INFORMATION GIVEN:
# # # #
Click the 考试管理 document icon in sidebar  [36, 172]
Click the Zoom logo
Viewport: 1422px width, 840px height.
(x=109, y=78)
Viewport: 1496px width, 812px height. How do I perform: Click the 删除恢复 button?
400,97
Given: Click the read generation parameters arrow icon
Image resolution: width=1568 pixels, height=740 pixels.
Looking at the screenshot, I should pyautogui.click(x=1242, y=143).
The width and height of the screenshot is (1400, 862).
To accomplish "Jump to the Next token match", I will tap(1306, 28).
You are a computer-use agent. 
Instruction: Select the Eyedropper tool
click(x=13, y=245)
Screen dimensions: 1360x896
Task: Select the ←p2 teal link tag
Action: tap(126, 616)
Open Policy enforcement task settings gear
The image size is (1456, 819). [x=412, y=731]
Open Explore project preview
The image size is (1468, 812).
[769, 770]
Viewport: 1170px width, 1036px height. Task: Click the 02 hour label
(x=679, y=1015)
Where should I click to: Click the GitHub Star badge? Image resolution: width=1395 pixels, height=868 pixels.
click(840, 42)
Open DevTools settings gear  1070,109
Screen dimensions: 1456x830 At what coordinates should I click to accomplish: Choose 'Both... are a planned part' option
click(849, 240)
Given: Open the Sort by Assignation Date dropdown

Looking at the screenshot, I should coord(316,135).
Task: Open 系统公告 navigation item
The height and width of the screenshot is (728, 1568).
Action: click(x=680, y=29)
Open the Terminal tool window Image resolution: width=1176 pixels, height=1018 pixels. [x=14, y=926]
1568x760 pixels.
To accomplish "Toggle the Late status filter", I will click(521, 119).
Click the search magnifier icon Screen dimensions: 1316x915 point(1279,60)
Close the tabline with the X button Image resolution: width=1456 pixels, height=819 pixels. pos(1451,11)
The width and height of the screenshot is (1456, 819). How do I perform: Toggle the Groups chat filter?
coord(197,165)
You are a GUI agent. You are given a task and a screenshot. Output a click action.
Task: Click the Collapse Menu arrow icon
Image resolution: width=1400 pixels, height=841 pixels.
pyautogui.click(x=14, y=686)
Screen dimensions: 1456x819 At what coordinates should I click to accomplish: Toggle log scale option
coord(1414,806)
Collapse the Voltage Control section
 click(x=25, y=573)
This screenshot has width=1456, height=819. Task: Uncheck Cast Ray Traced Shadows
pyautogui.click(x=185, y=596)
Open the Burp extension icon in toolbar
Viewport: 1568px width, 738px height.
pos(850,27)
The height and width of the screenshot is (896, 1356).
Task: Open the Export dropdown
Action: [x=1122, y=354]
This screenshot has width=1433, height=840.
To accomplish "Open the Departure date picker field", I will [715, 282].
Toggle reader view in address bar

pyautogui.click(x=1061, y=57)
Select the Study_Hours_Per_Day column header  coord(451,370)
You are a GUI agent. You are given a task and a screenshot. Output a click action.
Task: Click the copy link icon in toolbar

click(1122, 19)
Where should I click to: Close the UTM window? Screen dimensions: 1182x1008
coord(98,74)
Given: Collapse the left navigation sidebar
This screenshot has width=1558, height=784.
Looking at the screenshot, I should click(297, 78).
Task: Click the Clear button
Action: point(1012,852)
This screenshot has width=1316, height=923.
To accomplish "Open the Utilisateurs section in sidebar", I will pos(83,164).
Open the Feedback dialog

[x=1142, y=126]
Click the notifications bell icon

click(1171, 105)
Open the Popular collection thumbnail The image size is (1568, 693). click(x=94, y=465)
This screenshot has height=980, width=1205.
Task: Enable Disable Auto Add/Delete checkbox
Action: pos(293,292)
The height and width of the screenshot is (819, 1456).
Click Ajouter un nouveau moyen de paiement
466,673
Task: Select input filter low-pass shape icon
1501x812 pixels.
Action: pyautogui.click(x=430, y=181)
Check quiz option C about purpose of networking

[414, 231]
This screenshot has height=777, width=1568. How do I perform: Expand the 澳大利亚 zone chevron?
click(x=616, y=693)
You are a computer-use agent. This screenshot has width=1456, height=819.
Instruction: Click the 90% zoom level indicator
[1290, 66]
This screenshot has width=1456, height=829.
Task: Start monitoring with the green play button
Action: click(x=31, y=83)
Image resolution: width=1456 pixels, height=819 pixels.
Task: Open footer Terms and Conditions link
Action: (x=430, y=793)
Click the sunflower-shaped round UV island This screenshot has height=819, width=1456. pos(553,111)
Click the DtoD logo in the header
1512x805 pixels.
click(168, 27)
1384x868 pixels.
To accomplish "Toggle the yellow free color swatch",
# # # #
DESCRIPTION OF THE TASK: From the records above, pick out and copy each line holding the word "computer".

COMPLETED TASK:
You are a computer-use agent. 
You are a computer-use agent. This screenshot has width=1456, height=819.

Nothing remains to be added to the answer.